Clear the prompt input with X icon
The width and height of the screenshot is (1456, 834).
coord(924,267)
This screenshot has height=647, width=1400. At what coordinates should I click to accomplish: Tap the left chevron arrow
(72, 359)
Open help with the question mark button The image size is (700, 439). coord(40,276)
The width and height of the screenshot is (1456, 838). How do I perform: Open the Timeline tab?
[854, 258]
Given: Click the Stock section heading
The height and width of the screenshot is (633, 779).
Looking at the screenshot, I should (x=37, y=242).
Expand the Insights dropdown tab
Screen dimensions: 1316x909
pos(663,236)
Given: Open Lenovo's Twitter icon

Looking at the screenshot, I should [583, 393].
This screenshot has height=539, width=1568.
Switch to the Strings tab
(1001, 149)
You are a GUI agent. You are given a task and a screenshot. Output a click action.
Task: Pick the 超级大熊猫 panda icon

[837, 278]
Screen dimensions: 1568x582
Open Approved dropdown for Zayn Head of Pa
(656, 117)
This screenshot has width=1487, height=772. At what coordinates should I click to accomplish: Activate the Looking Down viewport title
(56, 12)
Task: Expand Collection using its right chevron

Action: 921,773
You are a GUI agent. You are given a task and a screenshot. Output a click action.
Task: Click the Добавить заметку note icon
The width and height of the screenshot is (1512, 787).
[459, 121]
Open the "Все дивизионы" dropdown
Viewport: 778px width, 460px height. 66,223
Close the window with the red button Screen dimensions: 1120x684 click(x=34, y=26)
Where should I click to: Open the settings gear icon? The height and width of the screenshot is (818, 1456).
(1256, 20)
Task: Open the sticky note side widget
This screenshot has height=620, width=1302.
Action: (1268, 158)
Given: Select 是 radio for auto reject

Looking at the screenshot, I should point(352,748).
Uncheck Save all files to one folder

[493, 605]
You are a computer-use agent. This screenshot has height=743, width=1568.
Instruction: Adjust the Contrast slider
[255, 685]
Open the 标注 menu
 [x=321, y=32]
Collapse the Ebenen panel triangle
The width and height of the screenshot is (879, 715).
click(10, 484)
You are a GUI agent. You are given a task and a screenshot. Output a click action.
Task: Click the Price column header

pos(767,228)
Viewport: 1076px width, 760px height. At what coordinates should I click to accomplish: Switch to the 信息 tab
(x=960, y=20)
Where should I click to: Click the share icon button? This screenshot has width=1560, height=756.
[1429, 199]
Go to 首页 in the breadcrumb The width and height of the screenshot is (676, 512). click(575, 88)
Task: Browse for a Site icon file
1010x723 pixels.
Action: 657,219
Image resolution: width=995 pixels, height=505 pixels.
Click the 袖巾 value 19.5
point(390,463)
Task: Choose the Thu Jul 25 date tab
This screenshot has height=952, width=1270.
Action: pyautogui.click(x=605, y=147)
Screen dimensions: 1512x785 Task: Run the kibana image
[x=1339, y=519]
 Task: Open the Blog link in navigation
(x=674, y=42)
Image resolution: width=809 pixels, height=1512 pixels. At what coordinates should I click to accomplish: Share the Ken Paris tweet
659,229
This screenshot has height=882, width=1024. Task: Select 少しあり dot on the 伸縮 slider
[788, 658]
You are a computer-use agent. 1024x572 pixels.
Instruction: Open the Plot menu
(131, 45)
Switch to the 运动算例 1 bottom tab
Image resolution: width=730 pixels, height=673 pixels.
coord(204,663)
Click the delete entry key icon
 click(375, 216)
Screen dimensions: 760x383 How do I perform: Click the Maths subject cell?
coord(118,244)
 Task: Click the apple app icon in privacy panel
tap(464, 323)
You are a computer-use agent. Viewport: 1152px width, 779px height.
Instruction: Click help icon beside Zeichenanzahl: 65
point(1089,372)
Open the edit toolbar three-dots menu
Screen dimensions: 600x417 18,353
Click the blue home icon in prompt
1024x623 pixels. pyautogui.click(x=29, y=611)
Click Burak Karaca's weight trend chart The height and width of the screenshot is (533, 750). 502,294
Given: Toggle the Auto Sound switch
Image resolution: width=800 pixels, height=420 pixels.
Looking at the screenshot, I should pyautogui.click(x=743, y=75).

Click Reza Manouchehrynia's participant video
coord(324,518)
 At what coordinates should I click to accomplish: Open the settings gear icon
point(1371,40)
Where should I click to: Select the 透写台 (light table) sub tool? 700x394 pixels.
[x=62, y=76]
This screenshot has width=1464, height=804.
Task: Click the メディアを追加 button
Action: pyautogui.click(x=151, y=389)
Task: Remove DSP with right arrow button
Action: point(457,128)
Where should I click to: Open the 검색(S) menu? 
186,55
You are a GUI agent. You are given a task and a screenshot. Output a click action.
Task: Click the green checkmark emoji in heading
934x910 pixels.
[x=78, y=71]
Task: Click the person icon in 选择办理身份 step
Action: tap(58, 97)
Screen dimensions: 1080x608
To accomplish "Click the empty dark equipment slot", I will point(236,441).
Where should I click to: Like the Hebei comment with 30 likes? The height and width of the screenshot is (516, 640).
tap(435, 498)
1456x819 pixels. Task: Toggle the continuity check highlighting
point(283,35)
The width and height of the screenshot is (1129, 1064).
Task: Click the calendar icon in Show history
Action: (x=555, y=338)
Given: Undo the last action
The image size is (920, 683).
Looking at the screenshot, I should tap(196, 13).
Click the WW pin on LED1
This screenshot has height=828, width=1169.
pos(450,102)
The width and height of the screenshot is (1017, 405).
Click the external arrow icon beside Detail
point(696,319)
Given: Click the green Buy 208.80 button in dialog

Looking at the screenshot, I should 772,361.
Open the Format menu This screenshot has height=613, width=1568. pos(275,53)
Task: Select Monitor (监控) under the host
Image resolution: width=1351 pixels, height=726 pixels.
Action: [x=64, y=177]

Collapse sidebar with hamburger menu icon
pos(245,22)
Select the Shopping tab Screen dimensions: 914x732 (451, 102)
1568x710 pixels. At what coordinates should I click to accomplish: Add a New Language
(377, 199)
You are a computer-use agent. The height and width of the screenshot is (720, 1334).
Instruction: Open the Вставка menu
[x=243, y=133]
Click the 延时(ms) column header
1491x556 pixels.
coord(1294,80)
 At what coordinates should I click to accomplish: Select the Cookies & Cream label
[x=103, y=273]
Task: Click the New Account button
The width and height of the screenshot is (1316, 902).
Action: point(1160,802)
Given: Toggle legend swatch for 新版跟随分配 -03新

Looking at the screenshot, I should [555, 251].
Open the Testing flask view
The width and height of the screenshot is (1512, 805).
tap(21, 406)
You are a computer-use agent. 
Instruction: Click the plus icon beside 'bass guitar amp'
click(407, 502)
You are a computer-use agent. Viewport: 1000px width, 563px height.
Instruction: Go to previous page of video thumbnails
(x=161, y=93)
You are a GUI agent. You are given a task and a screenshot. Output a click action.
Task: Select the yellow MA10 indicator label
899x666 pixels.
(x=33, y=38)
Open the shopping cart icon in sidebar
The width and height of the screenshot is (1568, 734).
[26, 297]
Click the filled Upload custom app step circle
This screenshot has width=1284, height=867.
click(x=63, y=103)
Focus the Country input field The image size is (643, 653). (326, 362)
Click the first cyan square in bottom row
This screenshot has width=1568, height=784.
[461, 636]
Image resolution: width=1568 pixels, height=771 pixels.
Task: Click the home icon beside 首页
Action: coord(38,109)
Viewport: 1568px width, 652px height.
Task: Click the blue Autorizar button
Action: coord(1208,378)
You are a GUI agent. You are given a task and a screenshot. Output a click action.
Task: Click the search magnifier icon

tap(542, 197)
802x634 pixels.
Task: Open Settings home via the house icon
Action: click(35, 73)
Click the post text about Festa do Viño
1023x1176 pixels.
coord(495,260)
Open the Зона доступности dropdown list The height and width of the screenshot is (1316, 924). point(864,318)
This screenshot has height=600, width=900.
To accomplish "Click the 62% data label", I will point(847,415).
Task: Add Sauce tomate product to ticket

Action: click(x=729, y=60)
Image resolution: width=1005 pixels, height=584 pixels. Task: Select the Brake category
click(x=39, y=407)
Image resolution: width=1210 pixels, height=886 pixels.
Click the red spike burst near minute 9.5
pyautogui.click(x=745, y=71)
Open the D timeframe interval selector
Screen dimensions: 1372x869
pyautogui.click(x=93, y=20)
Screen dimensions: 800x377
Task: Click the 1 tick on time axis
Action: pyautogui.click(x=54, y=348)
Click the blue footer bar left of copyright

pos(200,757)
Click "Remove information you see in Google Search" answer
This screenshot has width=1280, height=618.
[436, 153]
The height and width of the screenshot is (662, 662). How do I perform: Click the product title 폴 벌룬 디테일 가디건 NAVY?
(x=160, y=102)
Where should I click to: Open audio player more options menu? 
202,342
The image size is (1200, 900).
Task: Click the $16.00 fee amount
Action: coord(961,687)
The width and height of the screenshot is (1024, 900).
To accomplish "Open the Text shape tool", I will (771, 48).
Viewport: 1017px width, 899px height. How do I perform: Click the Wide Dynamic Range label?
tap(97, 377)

-=-=-

INSTRUÇÕES DO EXERCÍCIO | Pode transcrever como uma lista JSON de strings, uma por linha e sem as linhas em branco, tudo o que vai do início dos dados até a linha que contém "(1001, 149)", inclusive?

SOLUÇÃO COMENTADA |
[
  "Clear the prompt input with X icon",
  "The width and height of the screenshot is (1456, 834).",
  "coord(924,267)",
  "This screenshot has height=647, width=1400. At what coordinates should I click to accomplish: Tap the left chevron arrow",
  "(72, 359)",
  "Open help with the question mark button The image size is (700, 439). coord(40,276)",
  "The width and height of the screenshot is (1456, 838). How do I perform: Open the Timeline tab?",
  "[854, 258]",
  "Given: Click the Stock section heading",
  "The height and width of the screenshot is (633, 779).",
  "Looking at the screenshot, I should (x=37, y=242).",
  "Expand the Insights dropdown tab",
  "Screen dimensions: 1316x909",
  "pos(663,236)",
  "Given: Open Lenovo's Twitter icon",
  "Looking at the screenshot, I should [583, 393].",
  "This screenshot has height=539, width=1568.",
  "Switch to the Strings tab",
  "(1001, 149)"
]